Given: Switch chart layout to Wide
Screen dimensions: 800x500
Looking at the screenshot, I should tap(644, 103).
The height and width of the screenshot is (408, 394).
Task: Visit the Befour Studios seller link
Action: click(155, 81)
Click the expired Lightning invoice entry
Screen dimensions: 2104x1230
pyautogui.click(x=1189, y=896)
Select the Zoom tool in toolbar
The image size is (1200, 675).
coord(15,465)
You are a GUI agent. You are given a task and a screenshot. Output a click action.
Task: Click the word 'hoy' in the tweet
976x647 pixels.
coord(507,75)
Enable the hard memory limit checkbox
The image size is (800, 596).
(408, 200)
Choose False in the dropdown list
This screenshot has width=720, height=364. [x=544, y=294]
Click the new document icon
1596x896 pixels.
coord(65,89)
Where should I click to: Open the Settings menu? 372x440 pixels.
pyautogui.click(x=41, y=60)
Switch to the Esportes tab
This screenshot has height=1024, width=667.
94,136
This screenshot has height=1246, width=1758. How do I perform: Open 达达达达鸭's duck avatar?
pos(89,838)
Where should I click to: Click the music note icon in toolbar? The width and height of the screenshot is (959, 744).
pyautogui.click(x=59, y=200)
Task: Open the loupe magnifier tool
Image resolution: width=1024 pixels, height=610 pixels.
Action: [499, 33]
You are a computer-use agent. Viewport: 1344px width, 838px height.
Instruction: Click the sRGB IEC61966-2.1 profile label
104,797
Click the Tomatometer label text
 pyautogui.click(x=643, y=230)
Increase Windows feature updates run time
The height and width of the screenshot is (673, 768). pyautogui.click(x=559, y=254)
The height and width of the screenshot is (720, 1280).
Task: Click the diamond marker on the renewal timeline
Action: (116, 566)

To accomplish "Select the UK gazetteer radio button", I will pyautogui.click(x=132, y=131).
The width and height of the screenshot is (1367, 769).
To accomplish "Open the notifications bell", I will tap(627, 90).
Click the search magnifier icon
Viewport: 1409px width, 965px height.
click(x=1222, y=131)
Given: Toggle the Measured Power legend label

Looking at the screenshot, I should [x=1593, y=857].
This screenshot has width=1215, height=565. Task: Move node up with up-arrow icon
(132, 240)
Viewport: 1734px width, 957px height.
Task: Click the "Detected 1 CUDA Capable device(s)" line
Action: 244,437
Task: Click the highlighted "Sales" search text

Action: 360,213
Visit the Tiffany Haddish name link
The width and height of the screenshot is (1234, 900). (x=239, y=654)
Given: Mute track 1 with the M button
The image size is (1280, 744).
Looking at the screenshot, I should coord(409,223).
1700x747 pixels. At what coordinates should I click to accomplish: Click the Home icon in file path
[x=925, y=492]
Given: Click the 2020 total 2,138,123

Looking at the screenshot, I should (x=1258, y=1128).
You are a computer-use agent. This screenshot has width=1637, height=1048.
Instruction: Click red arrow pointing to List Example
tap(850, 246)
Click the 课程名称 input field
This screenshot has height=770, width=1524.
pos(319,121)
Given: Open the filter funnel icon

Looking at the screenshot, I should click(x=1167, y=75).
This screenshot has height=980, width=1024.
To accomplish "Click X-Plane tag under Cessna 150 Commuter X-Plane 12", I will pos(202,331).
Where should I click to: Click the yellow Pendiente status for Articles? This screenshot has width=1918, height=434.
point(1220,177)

Problem: Every piece of the data must be set down exactly. Omit nothing.

Answer:
Given: Switch chart layout to Wide
Screen dimensions: 800x500
Looking at the screenshot, I should tap(644, 103).
The height and width of the screenshot is (408, 394).
Task: Visit the Befour Studios seller link
Action: click(155, 81)
Click the expired Lightning invoice entry
Screen dimensions: 2104x1230
pyautogui.click(x=1189, y=896)
Select the Zoom tool in toolbar
The image size is (1200, 675).
coord(15,465)
You are a GUI agent. You are given a task and a screenshot. Output a click action.
Task: Click the word 'hoy' in the tweet
976x647 pixels.
coord(507,75)
Enable the hard memory limit checkbox
The image size is (800, 596).
(408, 200)
Choose False in the dropdown list
This screenshot has width=720, height=364. [x=544, y=294]
Click the new document icon
1596x896 pixels.
coord(65,89)
Where should I click to: Open the Settings menu? 372x440 pixels.
pyautogui.click(x=41, y=60)
Switch to the Esportes tab
This screenshot has height=1024, width=667.
94,136
This screenshot has height=1246, width=1758. How do I perform: Open 达达达达鸭's duck avatar?
pos(89,838)
Where should I click to: Click the music note icon in toolbar? The width and height of the screenshot is (959, 744).
pyautogui.click(x=59, y=200)
Task: Open the loupe magnifier tool
Image resolution: width=1024 pixels, height=610 pixels.
Action: [499, 33]
You are a computer-use agent. Viewport: 1344px width, 838px height.
Instruction: Click the sRGB IEC61966-2.1 profile label
104,797
Click the Tomatometer label text
 pyautogui.click(x=643, y=230)
Increase Windows feature updates run time
The height and width of the screenshot is (673, 768). pyautogui.click(x=559, y=254)
The height and width of the screenshot is (720, 1280).
Task: Click the diamond marker on the renewal timeline
Action: (116, 566)

To accomplish "Select the UK gazetteer radio button", I will pyautogui.click(x=132, y=131).
The width and height of the screenshot is (1367, 769).
To accomplish "Open the notifications bell", I will tap(627, 90).
Click the search magnifier icon
Viewport: 1409px width, 965px height.
click(x=1222, y=131)
Given: Toggle the Measured Power legend label

Looking at the screenshot, I should [x=1593, y=857].
This screenshot has width=1215, height=565. Task: Move node up with up-arrow icon
(132, 240)
Viewport: 1734px width, 957px height.
Task: Click the "Detected 1 CUDA Capable device(s)" line
Action: 244,437
Task: Click the highlighted "Sales" search text

Action: 360,213
Visit the Tiffany Haddish name link
The width and height of the screenshot is (1234, 900). (x=239, y=654)
Given: Mute track 1 with the M button
The image size is (1280, 744).
Looking at the screenshot, I should coord(409,223).
1700x747 pixels. At what coordinates should I click to accomplish: Click the Home icon in file path
[x=925, y=492]
Given: Click the 2020 total 2,138,123

Looking at the screenshot, I should (x=1258, y=1128).
You are a computer-use agent. This screenshot has width=1637, height=1048.
Instruction: Click red arrow pointing to List Example
tap(850, 246)
Click the 课程名称 input field
This screenshot has height=770, width=1524.
pos(319,121)
Given: Open the filter funnel icon

Looking at the screenshot, I should click(x=1167, y=75).
This screenshot has height=980, width=1024.
To accomplish "Click X-Plane tag under Cessna 150 Commuter X-Plane 12", I will pos(202,331).
Where should I click to: Click the yellow Pendiente status for Articles? This screenshot has width=1918, height=434.
point(1220,177)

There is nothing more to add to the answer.